# [Work required]
From the data, copy out every line in which the word "group" appears.

Dataset records
┄┄┄┄┄┄

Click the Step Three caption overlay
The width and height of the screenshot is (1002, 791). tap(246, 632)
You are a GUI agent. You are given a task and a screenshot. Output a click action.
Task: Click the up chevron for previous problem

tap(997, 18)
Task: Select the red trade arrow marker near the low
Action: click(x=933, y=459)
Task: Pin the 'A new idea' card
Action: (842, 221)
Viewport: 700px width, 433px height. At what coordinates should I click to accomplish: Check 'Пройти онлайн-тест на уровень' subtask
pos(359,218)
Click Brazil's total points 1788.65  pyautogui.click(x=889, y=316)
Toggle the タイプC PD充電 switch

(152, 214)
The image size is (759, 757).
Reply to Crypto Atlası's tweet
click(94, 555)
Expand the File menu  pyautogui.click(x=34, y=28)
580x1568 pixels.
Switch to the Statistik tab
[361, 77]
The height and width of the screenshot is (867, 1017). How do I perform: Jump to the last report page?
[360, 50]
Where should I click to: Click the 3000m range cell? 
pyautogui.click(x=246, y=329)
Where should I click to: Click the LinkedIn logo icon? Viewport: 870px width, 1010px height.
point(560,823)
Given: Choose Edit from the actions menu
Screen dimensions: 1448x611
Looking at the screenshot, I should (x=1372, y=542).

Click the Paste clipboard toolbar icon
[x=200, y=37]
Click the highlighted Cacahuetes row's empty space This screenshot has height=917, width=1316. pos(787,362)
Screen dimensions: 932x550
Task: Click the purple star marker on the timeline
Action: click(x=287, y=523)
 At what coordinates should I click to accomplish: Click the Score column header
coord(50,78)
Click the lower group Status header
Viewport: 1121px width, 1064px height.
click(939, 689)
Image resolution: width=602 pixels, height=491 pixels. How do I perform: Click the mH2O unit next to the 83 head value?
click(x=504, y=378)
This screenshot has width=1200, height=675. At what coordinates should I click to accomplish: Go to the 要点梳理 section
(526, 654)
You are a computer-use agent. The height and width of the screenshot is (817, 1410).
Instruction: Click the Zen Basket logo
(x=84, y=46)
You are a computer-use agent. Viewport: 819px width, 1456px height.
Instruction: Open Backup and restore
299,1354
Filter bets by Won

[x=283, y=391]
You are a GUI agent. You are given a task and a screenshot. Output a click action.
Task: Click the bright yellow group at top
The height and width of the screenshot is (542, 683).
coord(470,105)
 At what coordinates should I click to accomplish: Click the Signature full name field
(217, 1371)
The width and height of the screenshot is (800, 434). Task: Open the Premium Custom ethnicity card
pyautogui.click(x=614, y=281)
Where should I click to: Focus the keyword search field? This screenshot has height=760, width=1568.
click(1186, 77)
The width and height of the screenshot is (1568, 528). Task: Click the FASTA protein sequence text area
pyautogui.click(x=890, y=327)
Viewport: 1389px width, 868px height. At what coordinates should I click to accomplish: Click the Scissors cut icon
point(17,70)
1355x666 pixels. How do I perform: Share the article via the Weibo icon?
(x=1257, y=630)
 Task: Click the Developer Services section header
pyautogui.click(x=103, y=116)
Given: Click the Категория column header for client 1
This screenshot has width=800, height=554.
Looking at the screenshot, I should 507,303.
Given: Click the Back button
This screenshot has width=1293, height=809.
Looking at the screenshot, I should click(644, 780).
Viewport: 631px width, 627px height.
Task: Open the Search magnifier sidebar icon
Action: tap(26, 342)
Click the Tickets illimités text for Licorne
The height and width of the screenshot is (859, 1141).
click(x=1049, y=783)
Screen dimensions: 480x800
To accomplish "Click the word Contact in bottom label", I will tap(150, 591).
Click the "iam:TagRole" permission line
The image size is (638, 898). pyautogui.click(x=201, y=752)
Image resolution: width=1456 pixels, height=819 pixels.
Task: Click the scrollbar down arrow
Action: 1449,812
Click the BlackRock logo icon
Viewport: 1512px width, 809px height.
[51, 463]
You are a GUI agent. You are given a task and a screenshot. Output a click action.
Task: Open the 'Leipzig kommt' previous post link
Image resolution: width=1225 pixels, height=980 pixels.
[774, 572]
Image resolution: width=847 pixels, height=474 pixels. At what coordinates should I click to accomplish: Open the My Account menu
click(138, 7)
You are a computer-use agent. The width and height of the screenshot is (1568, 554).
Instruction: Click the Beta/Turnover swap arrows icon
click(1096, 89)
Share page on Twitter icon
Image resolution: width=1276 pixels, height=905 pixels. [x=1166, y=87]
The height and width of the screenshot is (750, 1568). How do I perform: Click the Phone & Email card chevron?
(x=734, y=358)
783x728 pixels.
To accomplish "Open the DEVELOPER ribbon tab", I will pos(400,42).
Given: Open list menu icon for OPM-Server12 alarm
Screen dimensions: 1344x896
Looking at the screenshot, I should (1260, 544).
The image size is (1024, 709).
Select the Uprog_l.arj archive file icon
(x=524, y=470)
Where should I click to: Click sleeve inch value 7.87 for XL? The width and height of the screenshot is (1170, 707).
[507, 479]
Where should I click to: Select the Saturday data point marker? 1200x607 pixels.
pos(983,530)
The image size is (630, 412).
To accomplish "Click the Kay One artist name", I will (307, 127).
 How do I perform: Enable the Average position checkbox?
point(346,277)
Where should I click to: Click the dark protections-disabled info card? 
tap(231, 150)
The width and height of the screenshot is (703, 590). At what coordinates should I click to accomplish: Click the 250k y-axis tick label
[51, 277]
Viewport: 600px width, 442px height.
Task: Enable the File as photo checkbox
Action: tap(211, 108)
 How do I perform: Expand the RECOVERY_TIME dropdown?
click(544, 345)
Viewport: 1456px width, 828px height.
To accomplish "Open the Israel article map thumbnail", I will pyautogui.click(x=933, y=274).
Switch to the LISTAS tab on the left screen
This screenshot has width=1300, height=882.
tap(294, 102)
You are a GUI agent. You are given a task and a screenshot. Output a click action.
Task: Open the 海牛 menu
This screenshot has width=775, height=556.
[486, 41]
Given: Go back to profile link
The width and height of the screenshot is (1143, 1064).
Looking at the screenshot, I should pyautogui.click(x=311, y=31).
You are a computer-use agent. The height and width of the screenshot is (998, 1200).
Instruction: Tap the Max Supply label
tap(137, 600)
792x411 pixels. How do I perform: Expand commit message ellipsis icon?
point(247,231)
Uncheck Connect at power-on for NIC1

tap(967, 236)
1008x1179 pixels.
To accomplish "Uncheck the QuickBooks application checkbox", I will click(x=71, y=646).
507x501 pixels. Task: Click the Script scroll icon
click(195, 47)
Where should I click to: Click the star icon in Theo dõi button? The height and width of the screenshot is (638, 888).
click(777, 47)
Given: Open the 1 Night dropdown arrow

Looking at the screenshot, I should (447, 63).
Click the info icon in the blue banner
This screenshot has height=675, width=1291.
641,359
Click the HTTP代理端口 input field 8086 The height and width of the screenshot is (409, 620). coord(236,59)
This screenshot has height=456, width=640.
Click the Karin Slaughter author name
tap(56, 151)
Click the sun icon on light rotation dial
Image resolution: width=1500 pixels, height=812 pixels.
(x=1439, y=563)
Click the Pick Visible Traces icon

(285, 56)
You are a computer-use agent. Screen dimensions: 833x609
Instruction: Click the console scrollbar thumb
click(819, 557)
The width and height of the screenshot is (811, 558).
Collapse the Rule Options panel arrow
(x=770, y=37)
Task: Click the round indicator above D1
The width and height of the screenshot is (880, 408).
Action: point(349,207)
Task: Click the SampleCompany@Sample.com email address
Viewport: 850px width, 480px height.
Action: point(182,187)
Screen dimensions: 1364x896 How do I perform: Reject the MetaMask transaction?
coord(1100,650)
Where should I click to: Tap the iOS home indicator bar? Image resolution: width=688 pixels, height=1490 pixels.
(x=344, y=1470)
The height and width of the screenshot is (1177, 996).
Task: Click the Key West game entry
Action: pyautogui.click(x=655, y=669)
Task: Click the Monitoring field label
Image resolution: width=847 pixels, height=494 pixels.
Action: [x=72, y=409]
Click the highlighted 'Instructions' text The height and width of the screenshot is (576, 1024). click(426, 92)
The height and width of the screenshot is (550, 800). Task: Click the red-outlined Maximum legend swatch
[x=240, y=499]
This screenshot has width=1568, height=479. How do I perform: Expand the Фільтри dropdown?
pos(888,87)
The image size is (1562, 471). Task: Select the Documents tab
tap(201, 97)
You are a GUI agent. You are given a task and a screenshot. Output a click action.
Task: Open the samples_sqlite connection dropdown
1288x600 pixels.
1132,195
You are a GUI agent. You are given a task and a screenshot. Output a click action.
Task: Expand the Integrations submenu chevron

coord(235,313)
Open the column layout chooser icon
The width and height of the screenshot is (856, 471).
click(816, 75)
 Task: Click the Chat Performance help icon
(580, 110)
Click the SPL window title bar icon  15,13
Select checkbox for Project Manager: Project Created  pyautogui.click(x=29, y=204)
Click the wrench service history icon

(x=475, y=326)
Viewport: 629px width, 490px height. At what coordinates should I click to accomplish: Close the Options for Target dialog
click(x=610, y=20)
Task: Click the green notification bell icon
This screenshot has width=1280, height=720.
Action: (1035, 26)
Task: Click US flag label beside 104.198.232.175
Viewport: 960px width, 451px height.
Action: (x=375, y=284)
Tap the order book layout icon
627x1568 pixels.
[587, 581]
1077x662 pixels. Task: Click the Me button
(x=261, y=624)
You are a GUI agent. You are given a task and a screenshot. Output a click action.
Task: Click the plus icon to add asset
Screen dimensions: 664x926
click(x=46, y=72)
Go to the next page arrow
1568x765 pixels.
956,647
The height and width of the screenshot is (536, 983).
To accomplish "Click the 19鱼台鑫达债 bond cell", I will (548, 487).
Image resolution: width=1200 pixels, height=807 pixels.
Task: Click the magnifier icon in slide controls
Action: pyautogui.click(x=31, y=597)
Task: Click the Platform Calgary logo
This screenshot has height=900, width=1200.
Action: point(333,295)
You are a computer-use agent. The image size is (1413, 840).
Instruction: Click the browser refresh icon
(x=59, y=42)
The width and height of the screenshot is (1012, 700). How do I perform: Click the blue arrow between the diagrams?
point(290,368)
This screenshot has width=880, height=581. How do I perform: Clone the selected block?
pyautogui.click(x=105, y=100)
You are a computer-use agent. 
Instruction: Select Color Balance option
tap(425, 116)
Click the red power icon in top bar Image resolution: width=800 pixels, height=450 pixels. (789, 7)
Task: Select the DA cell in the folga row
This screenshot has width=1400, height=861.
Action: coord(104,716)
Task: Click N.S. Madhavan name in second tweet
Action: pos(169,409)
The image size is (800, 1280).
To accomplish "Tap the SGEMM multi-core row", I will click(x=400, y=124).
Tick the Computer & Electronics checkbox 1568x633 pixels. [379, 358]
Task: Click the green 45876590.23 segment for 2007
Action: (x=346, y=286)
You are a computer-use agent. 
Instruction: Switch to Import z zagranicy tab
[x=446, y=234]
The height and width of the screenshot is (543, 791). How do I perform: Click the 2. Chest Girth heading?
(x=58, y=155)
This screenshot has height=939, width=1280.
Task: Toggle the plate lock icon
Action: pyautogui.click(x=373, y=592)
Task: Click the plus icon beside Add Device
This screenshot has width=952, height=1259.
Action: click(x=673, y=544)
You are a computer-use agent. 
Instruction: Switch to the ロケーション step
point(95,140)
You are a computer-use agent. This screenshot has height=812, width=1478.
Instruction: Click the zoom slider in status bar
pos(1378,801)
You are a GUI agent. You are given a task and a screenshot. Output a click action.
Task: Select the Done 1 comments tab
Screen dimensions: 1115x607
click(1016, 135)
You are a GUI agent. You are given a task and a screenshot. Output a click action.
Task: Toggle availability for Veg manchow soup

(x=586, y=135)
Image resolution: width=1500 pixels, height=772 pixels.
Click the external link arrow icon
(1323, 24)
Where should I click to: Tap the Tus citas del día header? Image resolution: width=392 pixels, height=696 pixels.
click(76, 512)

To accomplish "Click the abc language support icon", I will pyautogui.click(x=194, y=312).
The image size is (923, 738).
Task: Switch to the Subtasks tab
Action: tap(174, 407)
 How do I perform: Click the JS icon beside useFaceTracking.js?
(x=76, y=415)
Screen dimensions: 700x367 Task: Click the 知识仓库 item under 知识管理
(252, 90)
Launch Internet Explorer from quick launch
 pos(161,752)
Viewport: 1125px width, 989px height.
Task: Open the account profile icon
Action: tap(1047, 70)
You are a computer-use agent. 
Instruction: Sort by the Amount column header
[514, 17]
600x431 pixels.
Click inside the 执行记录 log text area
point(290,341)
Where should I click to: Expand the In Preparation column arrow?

┄┄┄┄┄┄

# [Task response]
Click the lower group Status header
Task: Click the bright yellow group at top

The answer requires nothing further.